What you should do = Return the listing exactly, please; no pictures.

Records for this exercise =
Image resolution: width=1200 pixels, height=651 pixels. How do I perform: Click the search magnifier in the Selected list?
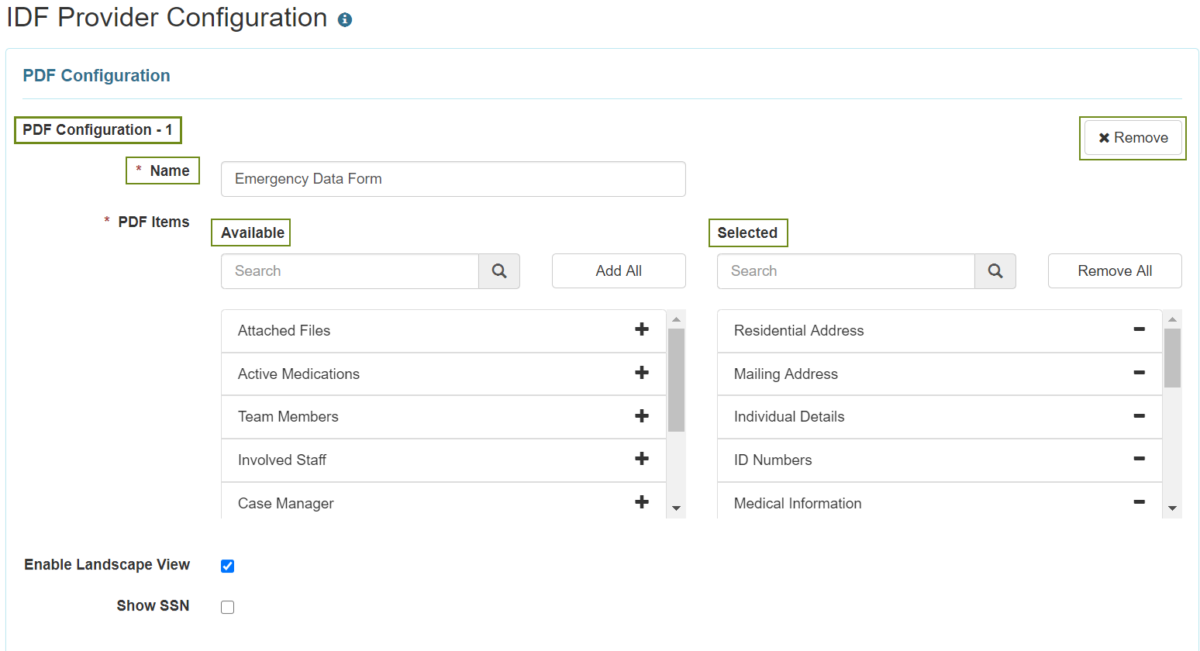(x=994, y=270)
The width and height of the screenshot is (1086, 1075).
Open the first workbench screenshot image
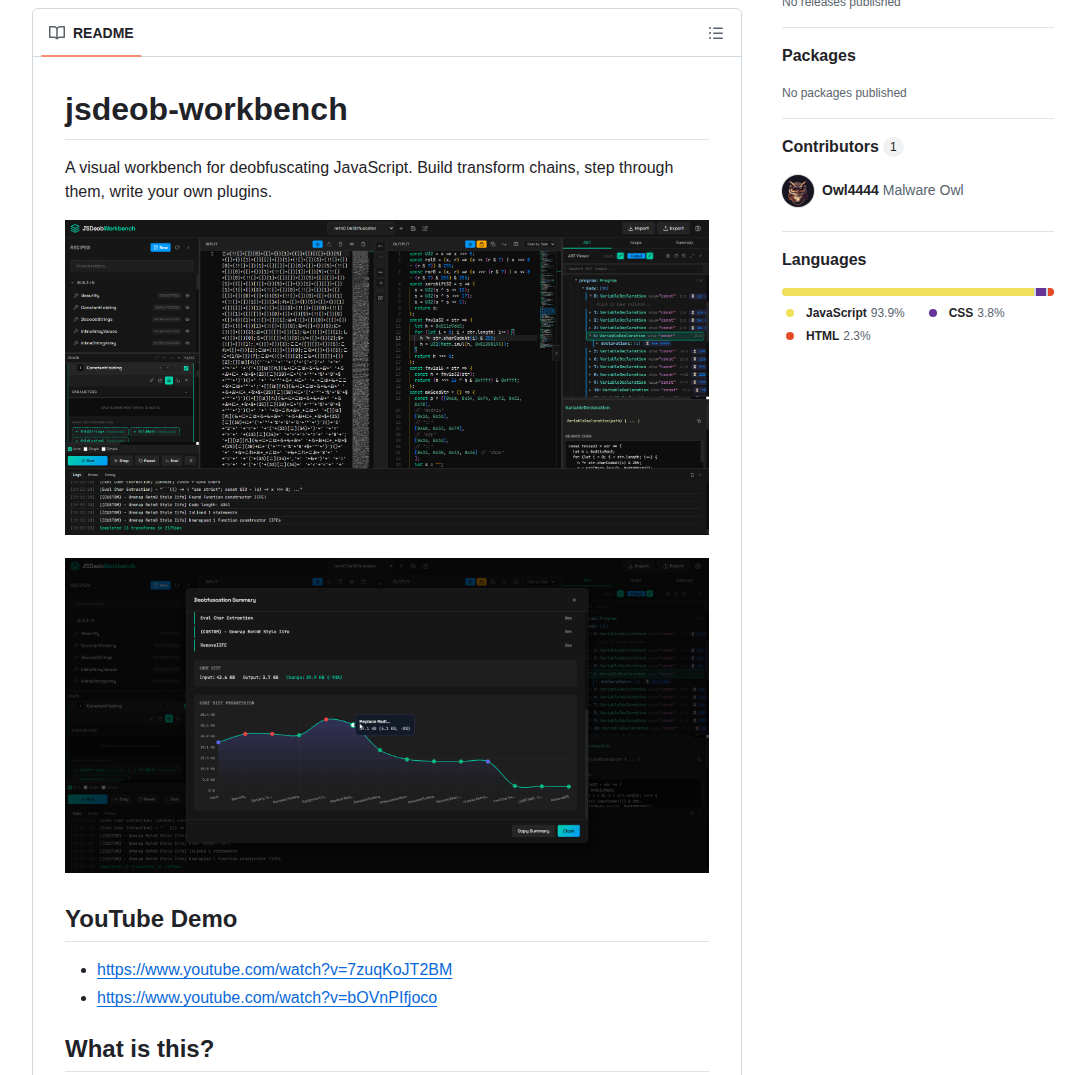point(387,377)
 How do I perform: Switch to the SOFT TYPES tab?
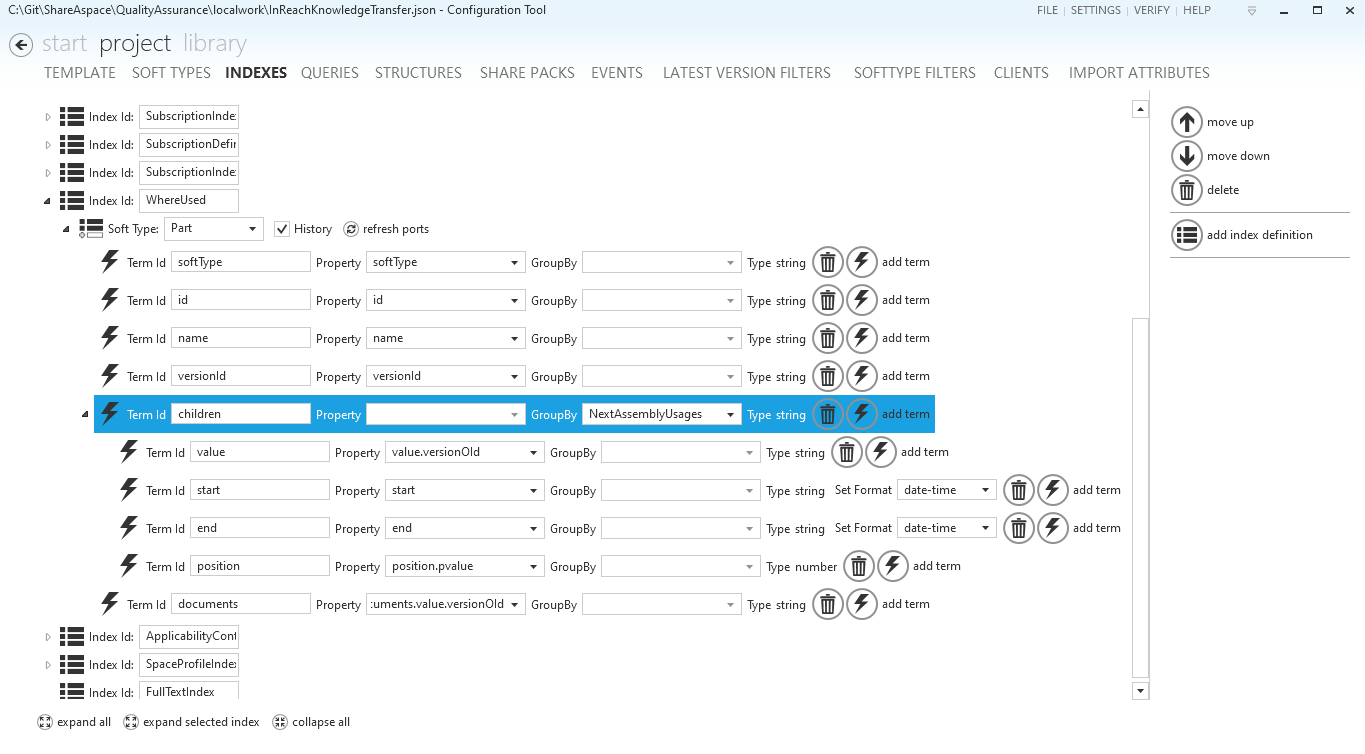click(171, 73)
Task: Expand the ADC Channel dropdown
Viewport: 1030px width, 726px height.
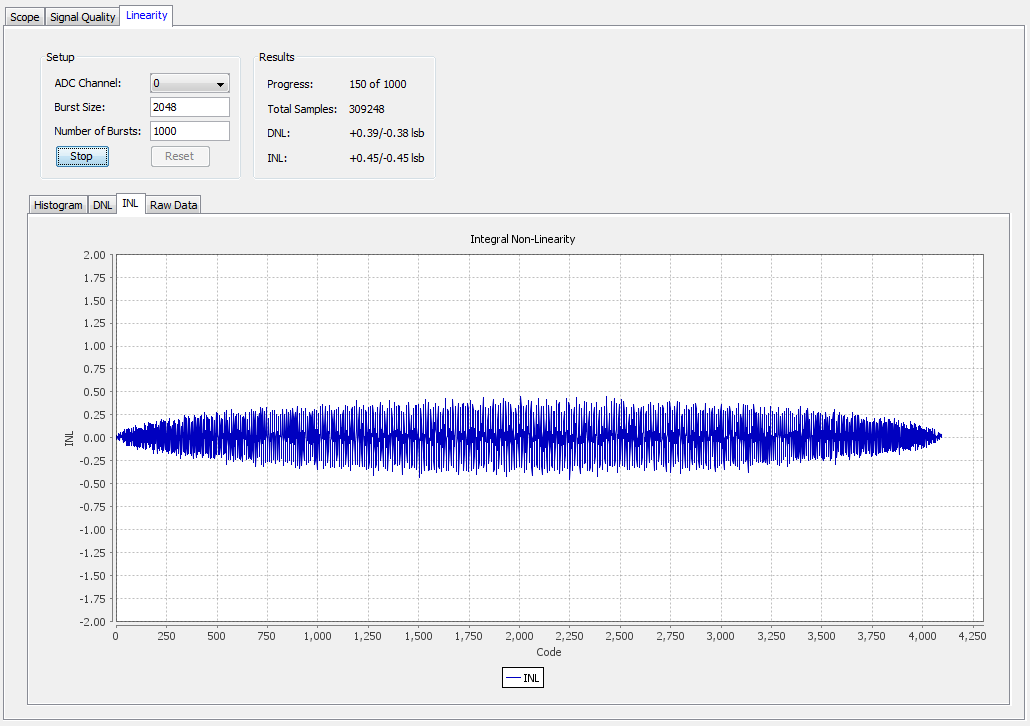Action: click(x=190, y=84)
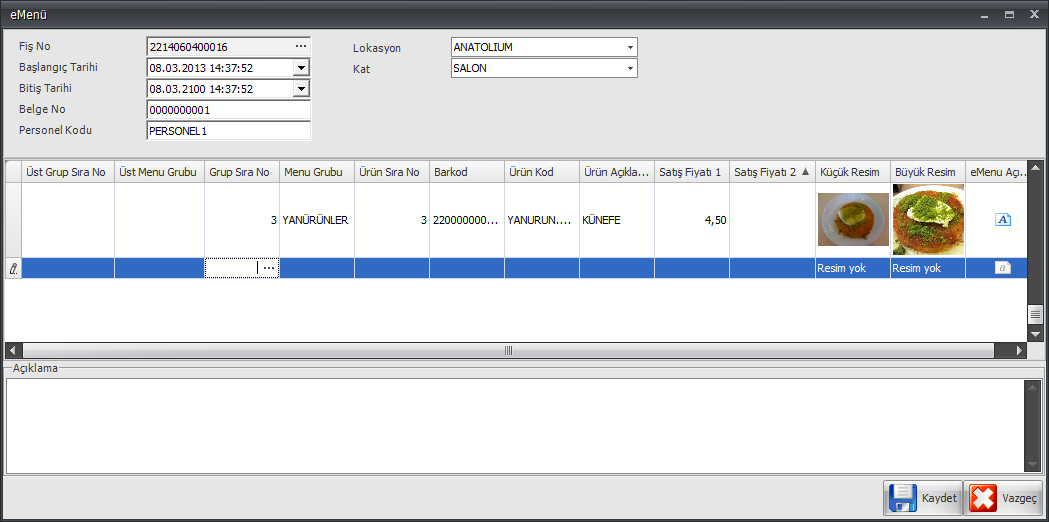
Task: Expand the Başlangıç Tarihi date dropdown
Action: point(301,68)
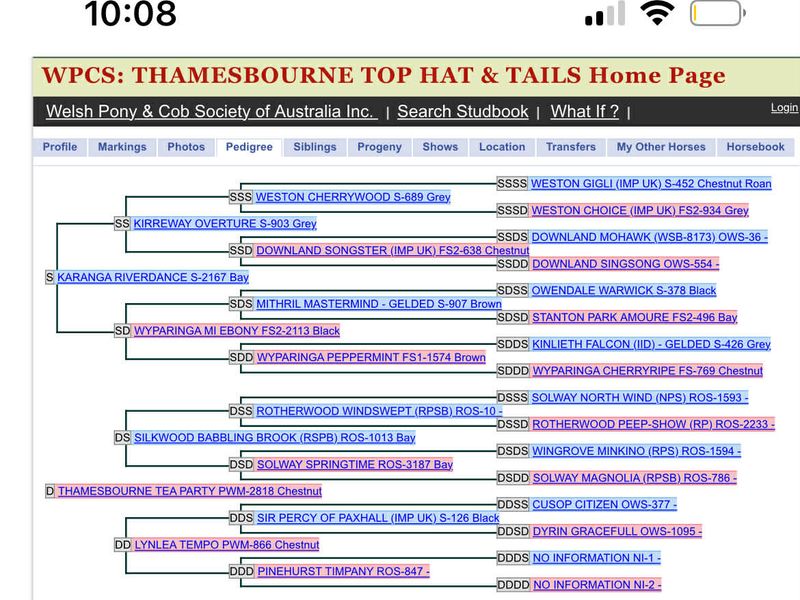Open the Shows tab

[x=440, y=147]
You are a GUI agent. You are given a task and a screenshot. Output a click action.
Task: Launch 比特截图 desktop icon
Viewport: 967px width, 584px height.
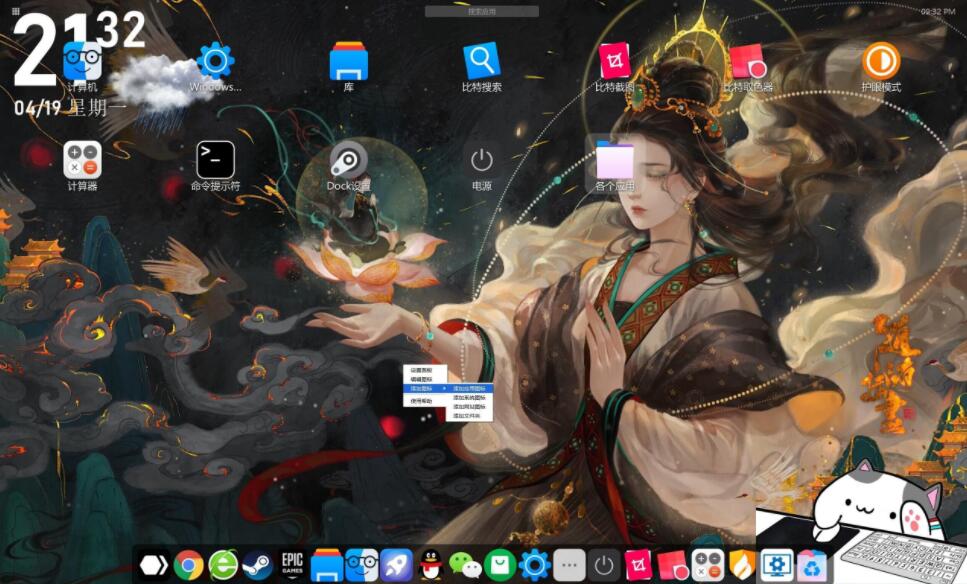614,60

Solved problem =
Image resolution: width=1200 pixels, height=651 pixels. How do I perform: Click the search magnifier in the Selected list?
(x=994, y=270)
The width and height of the screenshot is (1086, 1075).
Open the first workbench screenshot image
point(387,377)
 How do I perform: Switch to the SOFT TYPES tab?
click(171, 73)
Task: Expand the ADC Channel dropdown
Viewport: 1030px width, 726px height.
Action: click(x=190, y=84)
Task: Expand the Başlangıç Tarihi date dropdown
Action: point(301,68)
Open the Shows tab

[x=440, y=147]
You are a GUI agent. You are given a task and a screenshot. Output a click action.
Task: Launch 比特截图 desktop icon
Viewport: 967px width, 584px height.
614,60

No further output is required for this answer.